Covariant and Contravariant Vectors

TL;DR

This paper explains the concepts of covariant and contravariant vectors, illustrating their importance in physics and geometry, especially when working with non-orthogonal bases and non-Euclidean spaces.

Contribution

It clarifies the role of covariant and contravariant components in various contexts, including physics and differential geometry, highlighting their utility in handling non-orthogonal bases.

Findings

Covariant and contravariant vectors simplify calculations in non-orthogonal bases.

The concepts relate to quantum mechanics' Ket and Bra vectors.

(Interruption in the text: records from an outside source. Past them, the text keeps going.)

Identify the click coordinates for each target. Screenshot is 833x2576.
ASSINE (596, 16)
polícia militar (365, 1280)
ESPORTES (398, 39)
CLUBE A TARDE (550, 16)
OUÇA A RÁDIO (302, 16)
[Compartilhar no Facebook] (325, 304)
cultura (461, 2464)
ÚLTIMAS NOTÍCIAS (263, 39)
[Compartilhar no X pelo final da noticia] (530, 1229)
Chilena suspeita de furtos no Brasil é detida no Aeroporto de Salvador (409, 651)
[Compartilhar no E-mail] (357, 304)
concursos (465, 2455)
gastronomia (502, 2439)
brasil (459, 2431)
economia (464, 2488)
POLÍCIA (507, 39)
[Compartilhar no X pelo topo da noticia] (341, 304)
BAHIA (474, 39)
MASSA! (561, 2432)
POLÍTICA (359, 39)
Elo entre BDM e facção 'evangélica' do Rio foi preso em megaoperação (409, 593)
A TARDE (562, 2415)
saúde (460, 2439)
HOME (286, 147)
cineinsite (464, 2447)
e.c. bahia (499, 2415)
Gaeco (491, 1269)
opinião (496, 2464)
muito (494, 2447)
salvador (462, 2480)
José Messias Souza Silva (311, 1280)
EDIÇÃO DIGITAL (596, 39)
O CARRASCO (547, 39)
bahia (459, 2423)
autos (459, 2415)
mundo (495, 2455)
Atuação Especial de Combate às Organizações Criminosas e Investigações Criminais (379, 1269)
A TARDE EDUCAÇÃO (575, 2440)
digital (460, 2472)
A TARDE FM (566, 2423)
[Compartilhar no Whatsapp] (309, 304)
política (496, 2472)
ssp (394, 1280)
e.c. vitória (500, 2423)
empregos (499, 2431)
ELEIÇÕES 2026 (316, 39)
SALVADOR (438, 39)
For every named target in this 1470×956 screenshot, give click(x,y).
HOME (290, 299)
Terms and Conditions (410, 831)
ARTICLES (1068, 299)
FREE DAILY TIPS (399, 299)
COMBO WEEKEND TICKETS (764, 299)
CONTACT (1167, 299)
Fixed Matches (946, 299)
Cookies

Application to tangent vectors in non-Euclidean geometry.

Abstract

Vector is a physical quantity and it does not depend on any co-ordinate system. It need to be expanded in some basis for practical calculation and its components do depend on the chosen basis. The expansion in orthonormal basis is mathematically simple. But in many physical situations we have to choose an non-orthogonal basis (or oblique co-ordinate system). But the expansion of a vector in non-orthogonal basis is not convenient to work with. With the notion of contravariant and covariant components of a vector, we make non-orthogonal basis to behave like orthonormal basis. The same notion appears in quantum mechanics as Ket and Bra vectors and we compare the two equivalent situation via the completeness relation. This notion appears in the differential geometry of a metric manifold for tangent vectors at a point, where it takes into account the non-orthogonality of basis as well as non-Euclidean geometry.